In the novels, HP6 and HP7 were effectively two halves of the same story, however, had they been truncated they probably would have put off the buyers by being too brobdignageous. This is common practice with long novel serieses, because the big ending needs a whole precursor instalment to set up - and the precursor instalment are usually the weakest parts of the series. I draw to your attention Margaret Weis and Tracy Hickman's "Death Gate" series. This went on for seven volumes, and volume six, "Into the Labyrinth" basically was there to set up "The Seventh Gate." Right down to the (SPOILERS) pusillanimous and clumsy Alfred Montbank revealing that he is only the most powerful (well, second most powerful... okay, third most powerful - Samah did sunder the entire world with help, and Zifnab might beg to differ also, being the closest thing the series gets to a god) Sartan mage ever to live, and Haplo, the anti anti hero, being killed (in the flesh, anyhow). Similarly, in Stephen King's "The Dark Tower," volume six (SPOILERS) pretty much involves Susannah parking her rig in the Dixie Pig in the year of '99 and Roland and Eddie surviving the ambush in the year of '77 just so the plot of volume seven makes sense. Neither of these penultimate instalments are all that good and both seem unfinished. Then there's Harry Turtledove's 11-novel "Southern Victory" series, which has an entire volume of padding as its penultimate number just so the jarringness of (SPOILERS) the Confederates at the gates of Pittsburgh at the start followed by big ones being dropped on Charleston and Newport News isn't so great.

Harry Potter VI is no exception.

So when you pay your several pounds to go and see Harry Potter and the Deathly Hallows Part One, you are, in effect, seeing the middle part of the ending volume.
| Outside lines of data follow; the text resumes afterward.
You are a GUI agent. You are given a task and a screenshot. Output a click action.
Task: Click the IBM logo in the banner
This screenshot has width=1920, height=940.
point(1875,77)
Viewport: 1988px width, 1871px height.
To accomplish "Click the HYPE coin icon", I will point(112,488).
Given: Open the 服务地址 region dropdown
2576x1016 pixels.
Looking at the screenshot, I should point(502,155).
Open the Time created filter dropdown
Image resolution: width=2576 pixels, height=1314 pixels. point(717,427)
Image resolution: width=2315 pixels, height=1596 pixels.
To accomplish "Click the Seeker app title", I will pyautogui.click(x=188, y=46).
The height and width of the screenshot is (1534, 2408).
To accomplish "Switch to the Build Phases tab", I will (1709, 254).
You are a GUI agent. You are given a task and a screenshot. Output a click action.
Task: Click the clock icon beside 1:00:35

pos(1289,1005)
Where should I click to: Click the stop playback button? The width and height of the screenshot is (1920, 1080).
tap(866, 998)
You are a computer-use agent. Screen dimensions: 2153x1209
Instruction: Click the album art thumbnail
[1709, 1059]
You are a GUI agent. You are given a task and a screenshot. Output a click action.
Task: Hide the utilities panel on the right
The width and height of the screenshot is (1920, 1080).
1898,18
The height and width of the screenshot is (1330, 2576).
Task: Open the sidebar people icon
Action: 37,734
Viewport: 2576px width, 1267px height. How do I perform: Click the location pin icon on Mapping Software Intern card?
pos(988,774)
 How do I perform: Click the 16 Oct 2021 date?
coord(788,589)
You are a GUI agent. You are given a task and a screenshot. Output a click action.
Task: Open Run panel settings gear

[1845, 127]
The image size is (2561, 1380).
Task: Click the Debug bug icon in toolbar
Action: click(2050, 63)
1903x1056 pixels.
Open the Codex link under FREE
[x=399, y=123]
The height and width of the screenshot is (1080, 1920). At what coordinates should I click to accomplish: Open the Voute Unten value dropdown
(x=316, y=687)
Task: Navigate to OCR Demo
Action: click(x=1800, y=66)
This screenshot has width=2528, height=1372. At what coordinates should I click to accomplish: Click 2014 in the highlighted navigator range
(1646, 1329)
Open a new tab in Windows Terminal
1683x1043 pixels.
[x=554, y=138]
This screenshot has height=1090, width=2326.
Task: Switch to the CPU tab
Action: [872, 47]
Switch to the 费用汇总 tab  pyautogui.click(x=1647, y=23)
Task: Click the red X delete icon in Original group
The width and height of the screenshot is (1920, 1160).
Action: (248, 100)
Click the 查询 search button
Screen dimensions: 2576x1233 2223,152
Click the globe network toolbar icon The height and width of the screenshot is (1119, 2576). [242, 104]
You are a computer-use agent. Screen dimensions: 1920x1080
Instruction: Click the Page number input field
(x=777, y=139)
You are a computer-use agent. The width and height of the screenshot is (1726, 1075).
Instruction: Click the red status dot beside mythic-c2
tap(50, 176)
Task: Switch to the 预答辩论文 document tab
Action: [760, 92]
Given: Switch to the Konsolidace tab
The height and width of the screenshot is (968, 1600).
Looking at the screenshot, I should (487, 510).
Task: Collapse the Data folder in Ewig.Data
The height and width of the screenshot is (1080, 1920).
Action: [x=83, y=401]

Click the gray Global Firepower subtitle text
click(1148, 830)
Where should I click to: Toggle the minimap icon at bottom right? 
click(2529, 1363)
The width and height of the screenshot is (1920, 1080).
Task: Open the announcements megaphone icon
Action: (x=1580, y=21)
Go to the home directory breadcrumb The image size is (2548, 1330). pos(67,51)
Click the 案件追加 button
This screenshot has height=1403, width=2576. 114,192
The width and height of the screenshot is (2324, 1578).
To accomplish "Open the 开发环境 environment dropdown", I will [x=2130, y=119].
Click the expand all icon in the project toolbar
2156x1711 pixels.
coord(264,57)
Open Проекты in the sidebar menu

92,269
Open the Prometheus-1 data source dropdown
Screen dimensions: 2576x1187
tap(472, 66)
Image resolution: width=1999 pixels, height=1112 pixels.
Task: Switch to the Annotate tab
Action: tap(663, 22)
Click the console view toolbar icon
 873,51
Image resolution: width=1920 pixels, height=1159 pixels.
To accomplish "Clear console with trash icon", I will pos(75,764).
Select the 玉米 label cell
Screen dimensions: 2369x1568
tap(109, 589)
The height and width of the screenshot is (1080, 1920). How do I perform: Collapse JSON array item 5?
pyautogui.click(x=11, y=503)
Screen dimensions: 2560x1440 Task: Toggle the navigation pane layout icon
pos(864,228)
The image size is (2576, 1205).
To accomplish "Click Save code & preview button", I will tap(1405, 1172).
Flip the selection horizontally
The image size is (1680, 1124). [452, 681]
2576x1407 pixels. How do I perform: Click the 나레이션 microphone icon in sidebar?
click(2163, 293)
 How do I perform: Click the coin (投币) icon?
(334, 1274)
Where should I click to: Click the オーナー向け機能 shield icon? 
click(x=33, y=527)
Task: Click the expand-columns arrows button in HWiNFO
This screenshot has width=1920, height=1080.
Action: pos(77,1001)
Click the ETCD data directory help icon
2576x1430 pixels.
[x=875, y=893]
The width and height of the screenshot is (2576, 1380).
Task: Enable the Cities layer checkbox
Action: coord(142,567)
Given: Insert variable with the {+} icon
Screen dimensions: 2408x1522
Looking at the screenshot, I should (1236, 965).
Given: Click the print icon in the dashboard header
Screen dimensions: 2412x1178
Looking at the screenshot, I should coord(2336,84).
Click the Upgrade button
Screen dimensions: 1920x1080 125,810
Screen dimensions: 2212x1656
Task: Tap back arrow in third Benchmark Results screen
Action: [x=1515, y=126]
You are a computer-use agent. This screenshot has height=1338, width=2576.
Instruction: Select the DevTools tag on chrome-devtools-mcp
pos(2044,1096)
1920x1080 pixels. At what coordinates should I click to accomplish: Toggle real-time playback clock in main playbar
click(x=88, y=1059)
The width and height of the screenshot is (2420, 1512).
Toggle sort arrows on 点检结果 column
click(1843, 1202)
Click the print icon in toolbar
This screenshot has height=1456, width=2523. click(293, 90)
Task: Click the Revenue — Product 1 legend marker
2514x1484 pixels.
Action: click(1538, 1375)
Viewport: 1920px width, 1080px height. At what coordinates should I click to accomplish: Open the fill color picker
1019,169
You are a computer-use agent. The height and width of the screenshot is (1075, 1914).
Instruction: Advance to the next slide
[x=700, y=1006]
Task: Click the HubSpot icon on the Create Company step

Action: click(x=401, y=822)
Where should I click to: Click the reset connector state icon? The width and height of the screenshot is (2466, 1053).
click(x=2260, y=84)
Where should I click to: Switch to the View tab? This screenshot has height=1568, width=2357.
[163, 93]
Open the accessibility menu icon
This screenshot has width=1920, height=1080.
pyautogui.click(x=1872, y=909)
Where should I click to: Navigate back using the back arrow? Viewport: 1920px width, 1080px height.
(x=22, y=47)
The fact that its running time is 2 hours and 30 minutes implies that there is insufficient use of the red pencil that has been exerted, as the entire of the film of Harry Potter and the Deathly Hallows would therefore run for five hours (I speculate).

Now I hardly have a short attention span; I sat through three and a half arse-numbing hours of Return of the King. But therein lies the difference. Lord of the Rings, in film, was pretty much debrided as much as it could be without causing the Tolkien fanboys to go all Uruk Hai on the producers' arses. I don't see how it could be slashed even further. Harry Potter VII does not have all that much in it comparatively. The fact that they made the adaptation of the seventh Harry Potter novel five hours long in total implies that they padded it for no good reason. Which they probably did - Order of the Phoenix was a longer novel in which more happened and was fit relatively intact into one film. Which in turn implies they wanted an excuse to chop it in two. Which in turn implies they were just interested in milking the punters.

Then again, I also noticed after book five that J. K. Rowling's writing style took a nose dive as if she wasn't really bothered any more. She could have called it "Harry Potter and the Invasion of the Mutant Space Bats of Doom" and people would have bought it. So I suppose in many ways it's been about gouging the public since 2003. But then again maybe I'm just cynical.

And that is why I will not be watching Harry Potter and the Deathly Hallows, Parts 1 or 2.